Es el momento para la reflexión entre los habitantes de Villamaría sobre si la causal que llevó a la recolección de firmas para sustentar el pedido de revocatoria es suficiente para obligar un posible cambio de gobierno. Es claro que el gran detonante de este proceso fue la decisión de Holguín de limitar el horario de funcionamiento de los establecimientos nocturnos, como una medida para reducir las riñas, los heridos y los homicidios que iban en incremento en esa población.
El proceso de revocatoria recibió el visto bueno del Consejo Nacional Electoral (CNE), organismo que, de todos modos, viene desarrollando una tarea de revisión previa de cada proceso que llega a su despacho, debido a que en numerosos casos estos han sido estruendosos fracasos.
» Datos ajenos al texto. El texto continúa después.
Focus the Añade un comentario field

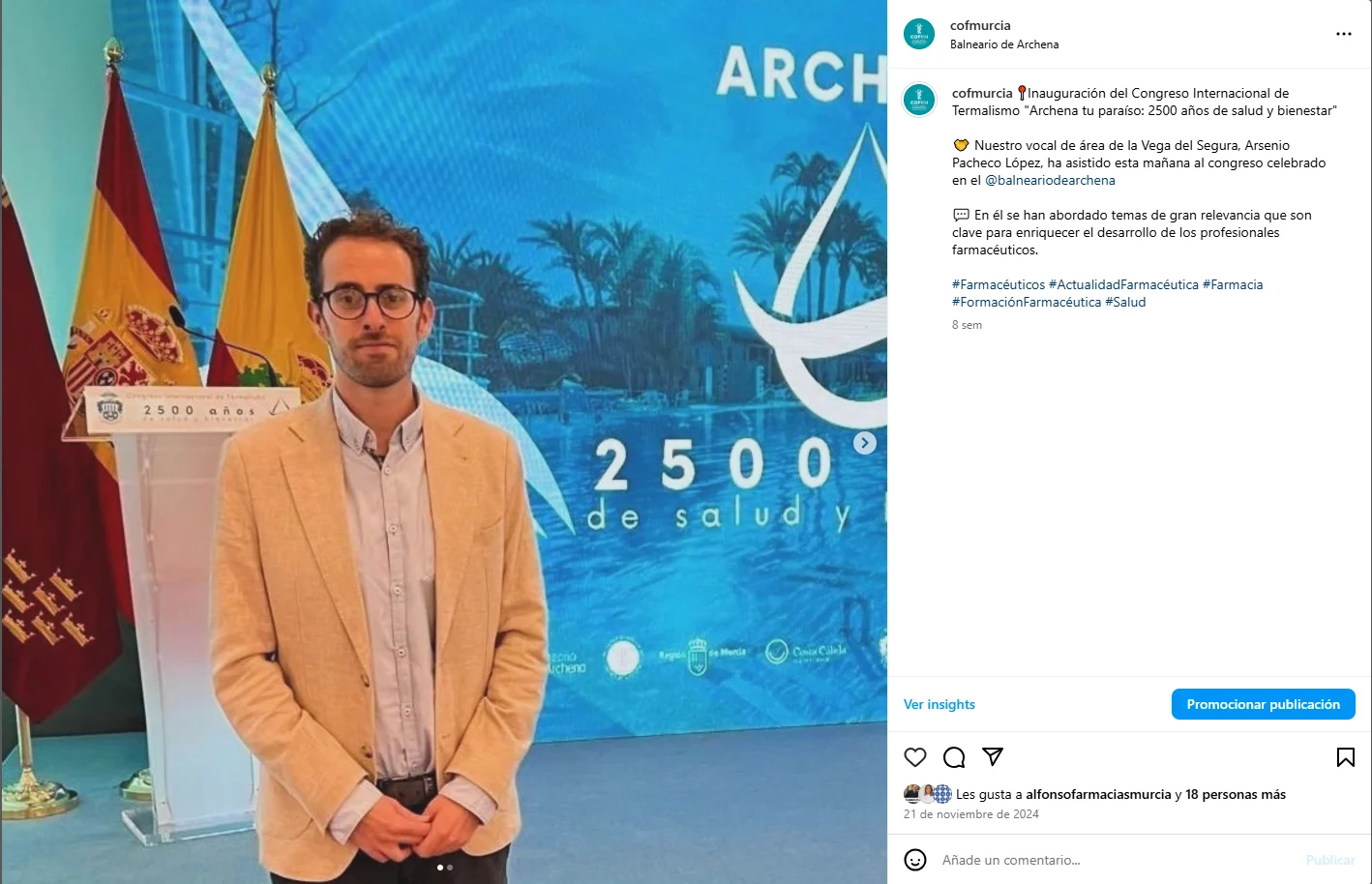tap(1118, 860)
Sin embargo, como ya es sabido por lo que pasa con otras investigaciones, el análisis que se hace en ese organismo resulta superficial y no siempre ajustado a la conclusión lógica esperada. Además de los costos que tendrá todo este proceso, la dinámica de la Administración Municipal se va a afectar necesariamente, haciéndola más lenta.
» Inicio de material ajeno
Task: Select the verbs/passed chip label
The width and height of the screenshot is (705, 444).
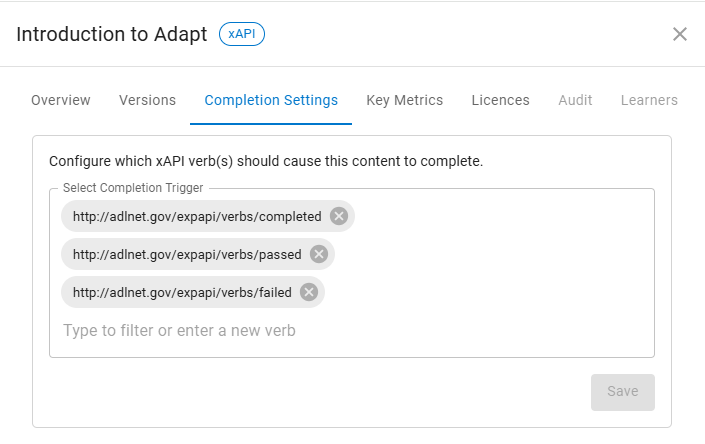Action: (x=187, y=254)

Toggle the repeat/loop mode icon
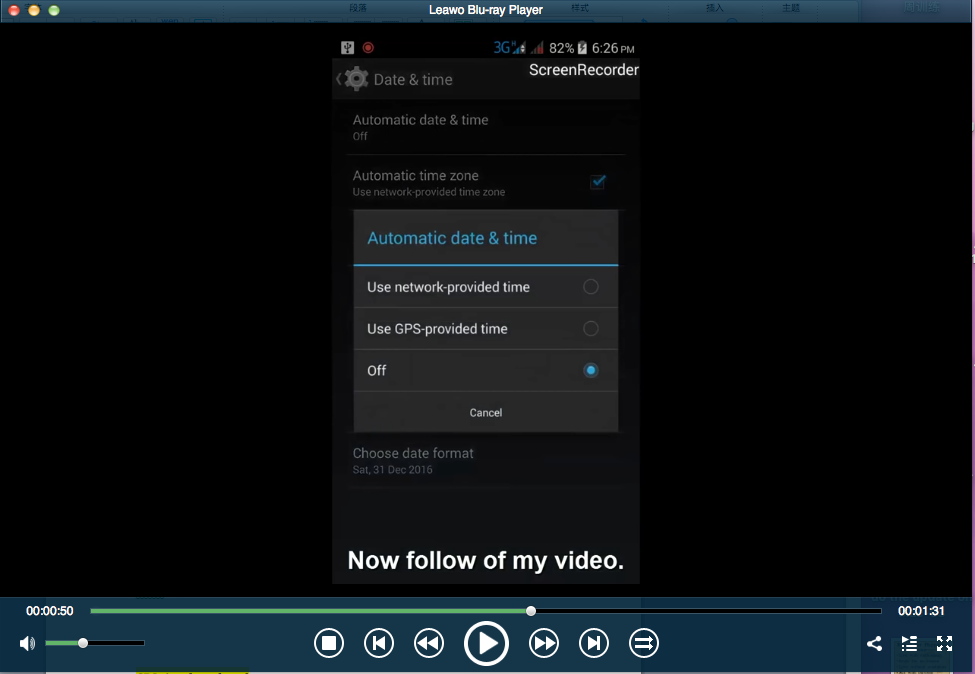[644, 643]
Peor aún es que esta revocatoria se tendría que ejecutar en época preelectoral para Congreso y Presidencia, por lo que pueden ser más las motivaciones políticas que la sensatez en la decisión ciudadana la que se imponga. En materia de contratación se tendrán perjuicios, ya que de hecho en cerca de cuatro meses vendrá la Ley de Garantías, con lo que una posible transición administrativa lo complicaría todo. Además, están los ejemplos recientes de Ocaña (Norte de Santander) y El Copey (Cesar), donde ni siquiera se logró llegar al umbral necesario para que las votaciones fueran válidas. En otros muchos casos ha ocurrido algo similar.
Se nos antoja, por todo esto, que este proceso de revocatoria en Villamaría resulta ser un desgaste innecesario, que nada bueno va a dejar. Se supone que este mecanismo de participación se creó para castigar a los mandatarios que inclumplen con sus programas de gobierno o que afrontan situaciones graves de corrupción evidente, lo cual no parece corresponder en esta ocasión. Lo que hay en este caso es una pugna de intereses personales que terminan irradiándose al pueblo.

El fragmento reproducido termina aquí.